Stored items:
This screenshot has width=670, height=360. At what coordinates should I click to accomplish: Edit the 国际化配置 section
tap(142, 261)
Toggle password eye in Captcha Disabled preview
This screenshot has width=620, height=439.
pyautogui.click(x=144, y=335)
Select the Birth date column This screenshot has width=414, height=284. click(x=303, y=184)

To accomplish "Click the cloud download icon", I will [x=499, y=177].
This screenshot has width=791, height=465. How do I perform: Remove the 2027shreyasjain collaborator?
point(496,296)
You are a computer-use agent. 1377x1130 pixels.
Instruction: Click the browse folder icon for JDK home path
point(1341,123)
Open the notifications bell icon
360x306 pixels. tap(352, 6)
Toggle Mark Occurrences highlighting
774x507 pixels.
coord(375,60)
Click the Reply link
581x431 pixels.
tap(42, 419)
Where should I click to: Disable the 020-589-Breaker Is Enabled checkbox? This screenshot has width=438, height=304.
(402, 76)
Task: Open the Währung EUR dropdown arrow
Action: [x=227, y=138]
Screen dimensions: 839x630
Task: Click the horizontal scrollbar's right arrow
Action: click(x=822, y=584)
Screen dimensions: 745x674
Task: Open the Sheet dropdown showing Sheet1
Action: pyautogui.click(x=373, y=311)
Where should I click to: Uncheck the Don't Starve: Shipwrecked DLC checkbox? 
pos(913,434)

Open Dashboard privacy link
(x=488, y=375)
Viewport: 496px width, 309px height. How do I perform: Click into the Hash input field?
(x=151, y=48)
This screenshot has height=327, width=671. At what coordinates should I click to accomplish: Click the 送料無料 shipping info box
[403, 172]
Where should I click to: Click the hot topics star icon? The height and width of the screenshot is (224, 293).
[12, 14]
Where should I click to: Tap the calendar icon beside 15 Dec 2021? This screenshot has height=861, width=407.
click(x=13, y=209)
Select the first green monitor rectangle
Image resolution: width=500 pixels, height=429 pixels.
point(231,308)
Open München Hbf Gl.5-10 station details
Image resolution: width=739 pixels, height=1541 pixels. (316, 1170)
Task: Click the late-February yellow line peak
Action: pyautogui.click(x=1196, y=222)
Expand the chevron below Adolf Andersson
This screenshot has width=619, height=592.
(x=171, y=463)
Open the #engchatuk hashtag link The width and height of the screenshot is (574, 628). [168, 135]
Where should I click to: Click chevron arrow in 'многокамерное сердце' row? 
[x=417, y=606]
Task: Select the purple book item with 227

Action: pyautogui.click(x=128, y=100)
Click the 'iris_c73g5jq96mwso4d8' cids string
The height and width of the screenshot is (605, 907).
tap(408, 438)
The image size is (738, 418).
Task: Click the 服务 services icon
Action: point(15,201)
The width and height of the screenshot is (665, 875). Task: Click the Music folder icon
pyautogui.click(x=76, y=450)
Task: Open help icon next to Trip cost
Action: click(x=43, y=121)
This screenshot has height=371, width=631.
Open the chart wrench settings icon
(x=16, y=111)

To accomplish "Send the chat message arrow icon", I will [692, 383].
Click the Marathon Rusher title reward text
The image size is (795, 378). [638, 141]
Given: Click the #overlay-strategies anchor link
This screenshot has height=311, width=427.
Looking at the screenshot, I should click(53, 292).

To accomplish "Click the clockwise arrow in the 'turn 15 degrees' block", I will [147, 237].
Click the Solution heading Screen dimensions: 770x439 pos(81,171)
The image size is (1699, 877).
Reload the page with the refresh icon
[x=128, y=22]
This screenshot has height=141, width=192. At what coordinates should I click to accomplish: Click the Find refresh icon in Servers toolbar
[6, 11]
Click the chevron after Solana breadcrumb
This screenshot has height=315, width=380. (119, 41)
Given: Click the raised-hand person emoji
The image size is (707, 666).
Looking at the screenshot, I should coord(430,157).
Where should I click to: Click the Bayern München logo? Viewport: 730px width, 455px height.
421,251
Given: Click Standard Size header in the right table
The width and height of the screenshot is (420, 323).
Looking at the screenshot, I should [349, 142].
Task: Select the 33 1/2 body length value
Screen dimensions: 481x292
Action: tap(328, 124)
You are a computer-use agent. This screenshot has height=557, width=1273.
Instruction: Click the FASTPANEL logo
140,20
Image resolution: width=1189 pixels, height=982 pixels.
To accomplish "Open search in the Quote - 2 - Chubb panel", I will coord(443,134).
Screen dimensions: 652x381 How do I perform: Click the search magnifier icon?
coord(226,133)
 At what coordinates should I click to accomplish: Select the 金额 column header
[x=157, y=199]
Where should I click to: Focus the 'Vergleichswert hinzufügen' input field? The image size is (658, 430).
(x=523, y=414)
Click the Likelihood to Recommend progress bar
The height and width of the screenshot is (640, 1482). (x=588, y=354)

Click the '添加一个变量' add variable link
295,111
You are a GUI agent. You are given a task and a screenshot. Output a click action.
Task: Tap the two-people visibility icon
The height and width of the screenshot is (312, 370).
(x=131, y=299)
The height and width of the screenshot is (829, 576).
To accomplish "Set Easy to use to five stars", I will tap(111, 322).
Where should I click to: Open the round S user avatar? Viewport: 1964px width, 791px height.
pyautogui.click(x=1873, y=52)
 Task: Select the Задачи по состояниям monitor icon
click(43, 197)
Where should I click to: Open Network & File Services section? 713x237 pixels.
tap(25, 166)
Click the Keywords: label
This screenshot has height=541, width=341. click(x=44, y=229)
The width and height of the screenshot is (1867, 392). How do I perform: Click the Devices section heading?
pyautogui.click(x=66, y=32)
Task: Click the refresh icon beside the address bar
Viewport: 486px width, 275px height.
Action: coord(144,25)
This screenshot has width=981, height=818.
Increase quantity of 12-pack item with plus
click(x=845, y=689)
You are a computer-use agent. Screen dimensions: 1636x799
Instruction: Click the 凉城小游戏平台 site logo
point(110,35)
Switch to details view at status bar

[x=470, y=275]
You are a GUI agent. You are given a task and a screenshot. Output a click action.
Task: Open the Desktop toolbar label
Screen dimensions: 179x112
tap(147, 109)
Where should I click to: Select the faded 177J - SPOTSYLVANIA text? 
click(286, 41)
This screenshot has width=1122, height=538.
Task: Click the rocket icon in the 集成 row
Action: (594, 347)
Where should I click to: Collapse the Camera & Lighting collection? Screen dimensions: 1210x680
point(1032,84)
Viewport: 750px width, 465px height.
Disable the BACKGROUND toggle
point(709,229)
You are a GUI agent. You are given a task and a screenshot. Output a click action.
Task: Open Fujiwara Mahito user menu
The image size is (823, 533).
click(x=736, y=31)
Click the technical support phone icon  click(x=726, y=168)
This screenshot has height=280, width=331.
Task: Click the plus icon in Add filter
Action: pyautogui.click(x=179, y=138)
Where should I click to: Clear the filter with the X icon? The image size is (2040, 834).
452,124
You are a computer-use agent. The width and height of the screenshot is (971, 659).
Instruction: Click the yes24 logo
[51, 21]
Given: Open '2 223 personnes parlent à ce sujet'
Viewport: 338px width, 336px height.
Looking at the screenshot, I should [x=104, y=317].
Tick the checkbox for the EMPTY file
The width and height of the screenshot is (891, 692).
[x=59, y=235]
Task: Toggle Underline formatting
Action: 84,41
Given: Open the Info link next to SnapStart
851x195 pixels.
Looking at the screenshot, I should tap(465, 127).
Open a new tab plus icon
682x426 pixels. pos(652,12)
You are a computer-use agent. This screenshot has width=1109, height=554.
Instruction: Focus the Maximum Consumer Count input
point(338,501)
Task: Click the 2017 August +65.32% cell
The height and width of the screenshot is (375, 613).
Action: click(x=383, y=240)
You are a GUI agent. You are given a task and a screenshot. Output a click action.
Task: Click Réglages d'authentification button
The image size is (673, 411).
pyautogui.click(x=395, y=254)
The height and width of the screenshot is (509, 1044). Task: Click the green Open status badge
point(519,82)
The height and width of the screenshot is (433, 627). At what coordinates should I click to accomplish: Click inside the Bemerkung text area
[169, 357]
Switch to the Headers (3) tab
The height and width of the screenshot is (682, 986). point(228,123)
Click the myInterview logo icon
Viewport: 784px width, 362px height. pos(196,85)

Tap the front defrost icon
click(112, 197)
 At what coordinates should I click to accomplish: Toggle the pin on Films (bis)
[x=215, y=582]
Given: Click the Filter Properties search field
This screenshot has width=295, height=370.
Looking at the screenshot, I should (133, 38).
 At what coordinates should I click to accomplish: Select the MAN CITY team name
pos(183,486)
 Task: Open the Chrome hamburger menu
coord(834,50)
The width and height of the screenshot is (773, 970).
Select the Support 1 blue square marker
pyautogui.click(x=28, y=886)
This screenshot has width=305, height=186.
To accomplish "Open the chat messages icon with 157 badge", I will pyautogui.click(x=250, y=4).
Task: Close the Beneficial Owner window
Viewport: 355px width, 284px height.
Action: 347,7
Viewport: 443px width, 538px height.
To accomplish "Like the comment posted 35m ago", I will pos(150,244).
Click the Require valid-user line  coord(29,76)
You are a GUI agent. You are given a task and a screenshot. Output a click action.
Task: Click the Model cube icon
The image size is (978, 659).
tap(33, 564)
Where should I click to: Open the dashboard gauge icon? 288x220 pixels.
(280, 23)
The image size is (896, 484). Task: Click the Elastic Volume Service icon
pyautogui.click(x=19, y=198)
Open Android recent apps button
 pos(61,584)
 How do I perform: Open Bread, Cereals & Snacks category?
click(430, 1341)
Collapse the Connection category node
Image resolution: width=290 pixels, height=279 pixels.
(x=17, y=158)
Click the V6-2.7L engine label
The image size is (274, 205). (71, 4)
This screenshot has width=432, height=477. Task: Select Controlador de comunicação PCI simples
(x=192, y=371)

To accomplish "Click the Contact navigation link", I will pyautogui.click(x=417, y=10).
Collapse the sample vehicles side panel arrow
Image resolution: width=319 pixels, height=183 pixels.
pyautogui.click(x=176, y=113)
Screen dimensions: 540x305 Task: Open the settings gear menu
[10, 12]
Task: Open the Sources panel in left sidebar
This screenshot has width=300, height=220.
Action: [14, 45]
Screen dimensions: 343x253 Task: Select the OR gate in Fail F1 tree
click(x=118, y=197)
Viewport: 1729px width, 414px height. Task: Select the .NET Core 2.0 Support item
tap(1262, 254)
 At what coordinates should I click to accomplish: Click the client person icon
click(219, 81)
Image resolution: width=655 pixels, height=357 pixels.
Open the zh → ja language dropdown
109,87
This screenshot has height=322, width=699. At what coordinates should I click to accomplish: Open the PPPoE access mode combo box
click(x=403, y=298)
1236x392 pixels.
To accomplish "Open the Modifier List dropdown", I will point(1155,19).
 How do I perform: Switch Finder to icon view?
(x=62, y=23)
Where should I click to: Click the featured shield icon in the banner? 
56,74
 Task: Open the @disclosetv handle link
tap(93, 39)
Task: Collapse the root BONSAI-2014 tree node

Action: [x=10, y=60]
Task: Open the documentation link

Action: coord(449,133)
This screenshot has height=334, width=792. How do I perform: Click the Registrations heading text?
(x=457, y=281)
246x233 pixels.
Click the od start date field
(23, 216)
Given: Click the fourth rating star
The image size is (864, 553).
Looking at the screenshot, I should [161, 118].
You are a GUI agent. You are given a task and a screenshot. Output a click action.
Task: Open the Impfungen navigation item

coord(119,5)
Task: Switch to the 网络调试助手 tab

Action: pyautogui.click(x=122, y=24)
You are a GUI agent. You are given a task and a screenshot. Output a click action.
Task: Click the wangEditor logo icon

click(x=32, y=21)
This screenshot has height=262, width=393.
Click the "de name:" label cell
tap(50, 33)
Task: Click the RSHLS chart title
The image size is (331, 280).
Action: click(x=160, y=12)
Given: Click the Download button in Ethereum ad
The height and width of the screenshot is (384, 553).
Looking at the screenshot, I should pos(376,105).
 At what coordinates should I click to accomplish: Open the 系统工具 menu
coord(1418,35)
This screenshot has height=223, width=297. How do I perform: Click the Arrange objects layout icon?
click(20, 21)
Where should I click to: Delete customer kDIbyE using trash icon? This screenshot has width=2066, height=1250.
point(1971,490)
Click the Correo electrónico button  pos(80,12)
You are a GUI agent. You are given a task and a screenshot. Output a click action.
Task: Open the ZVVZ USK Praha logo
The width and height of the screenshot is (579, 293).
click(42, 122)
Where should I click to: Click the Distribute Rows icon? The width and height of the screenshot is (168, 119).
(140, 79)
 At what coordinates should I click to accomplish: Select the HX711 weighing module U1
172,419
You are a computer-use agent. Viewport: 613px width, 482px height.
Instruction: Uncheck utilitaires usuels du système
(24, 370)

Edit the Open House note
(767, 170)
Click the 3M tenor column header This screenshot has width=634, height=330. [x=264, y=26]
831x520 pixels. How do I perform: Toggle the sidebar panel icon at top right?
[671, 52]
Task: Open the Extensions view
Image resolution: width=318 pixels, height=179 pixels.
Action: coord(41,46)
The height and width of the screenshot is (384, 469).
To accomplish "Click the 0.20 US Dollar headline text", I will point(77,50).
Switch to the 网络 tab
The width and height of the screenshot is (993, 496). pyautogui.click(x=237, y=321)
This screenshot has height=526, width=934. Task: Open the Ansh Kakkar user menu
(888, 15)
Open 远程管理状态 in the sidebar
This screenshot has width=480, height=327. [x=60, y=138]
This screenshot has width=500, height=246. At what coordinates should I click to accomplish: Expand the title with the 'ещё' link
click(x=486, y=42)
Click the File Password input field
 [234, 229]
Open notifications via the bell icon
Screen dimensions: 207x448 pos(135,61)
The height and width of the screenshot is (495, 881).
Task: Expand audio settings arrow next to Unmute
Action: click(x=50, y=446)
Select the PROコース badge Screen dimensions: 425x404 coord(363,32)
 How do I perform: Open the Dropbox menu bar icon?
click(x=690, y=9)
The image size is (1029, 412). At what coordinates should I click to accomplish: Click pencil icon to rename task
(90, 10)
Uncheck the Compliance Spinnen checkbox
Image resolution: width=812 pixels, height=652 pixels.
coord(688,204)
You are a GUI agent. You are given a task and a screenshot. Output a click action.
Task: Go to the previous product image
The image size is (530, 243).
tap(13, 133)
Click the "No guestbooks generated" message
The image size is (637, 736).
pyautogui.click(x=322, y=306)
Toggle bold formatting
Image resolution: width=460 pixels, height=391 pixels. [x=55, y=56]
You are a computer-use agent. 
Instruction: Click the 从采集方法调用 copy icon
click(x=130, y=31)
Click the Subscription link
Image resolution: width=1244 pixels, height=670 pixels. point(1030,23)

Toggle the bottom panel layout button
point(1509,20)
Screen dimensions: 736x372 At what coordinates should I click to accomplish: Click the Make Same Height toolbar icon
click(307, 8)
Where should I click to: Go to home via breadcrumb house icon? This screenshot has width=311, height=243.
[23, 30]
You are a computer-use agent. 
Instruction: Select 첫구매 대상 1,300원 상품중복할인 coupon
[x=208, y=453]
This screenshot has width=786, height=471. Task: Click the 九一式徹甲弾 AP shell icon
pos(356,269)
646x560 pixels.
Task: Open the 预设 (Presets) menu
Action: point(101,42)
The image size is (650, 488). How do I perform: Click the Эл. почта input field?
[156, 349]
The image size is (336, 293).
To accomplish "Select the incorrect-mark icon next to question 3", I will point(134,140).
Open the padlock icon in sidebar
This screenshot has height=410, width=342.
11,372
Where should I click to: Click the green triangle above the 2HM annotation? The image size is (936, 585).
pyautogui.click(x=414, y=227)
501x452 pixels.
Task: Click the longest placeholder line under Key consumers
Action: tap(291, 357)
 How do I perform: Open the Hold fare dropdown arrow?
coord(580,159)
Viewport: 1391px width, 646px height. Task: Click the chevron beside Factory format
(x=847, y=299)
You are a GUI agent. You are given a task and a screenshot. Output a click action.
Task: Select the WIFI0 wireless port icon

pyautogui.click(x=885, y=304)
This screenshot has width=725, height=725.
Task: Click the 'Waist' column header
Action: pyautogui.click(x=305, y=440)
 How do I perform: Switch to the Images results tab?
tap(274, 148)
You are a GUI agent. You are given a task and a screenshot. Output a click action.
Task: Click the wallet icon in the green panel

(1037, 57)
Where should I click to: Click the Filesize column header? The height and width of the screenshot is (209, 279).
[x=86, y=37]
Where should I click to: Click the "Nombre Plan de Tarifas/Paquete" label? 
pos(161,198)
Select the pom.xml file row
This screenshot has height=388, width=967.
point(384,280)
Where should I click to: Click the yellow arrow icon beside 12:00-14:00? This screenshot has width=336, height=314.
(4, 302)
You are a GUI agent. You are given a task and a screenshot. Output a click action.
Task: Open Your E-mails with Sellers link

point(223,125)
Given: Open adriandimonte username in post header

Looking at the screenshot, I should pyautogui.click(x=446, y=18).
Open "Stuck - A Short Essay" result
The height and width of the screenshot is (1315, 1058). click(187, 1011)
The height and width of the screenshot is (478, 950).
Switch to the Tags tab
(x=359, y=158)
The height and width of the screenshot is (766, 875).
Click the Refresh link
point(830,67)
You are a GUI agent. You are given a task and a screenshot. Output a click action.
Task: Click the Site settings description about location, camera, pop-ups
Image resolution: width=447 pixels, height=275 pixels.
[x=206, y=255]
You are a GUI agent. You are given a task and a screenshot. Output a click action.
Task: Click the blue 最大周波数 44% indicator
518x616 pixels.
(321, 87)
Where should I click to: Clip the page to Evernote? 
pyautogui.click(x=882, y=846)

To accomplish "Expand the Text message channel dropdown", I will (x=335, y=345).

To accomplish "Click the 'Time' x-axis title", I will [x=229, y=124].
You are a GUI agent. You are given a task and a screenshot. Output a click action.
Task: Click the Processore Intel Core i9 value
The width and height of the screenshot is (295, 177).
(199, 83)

=== TASK BRIEF ===
Among the lines above, repeat exactly those from the line with "The image size is (707, 666)." to the line with "Image resolution: width=1189", counting both ends.

=== YOUR SOLUTION ===
The image size is (707, 666).
Looking at the screenshot, I should coord(430,157).
Where should I click to: Click the Bayern München logo? Viewport: 730px width, 455px height.
421,251
Given: Click Standard Size header in the right table
The width and height of the screenshot is (420, 323).
Looking at the screenshot, I should [349, 142].
Task: Select the 33 1/2 body length value
Screen dimensions: 481x292
Action: tap(328, 124)
You are a computer-use agent. This screenshot has height=557, width=1273.
Instruction: Click the FASTPANEL logo
140,20
Image resolution: width=1189 pixels, height=982 pixels.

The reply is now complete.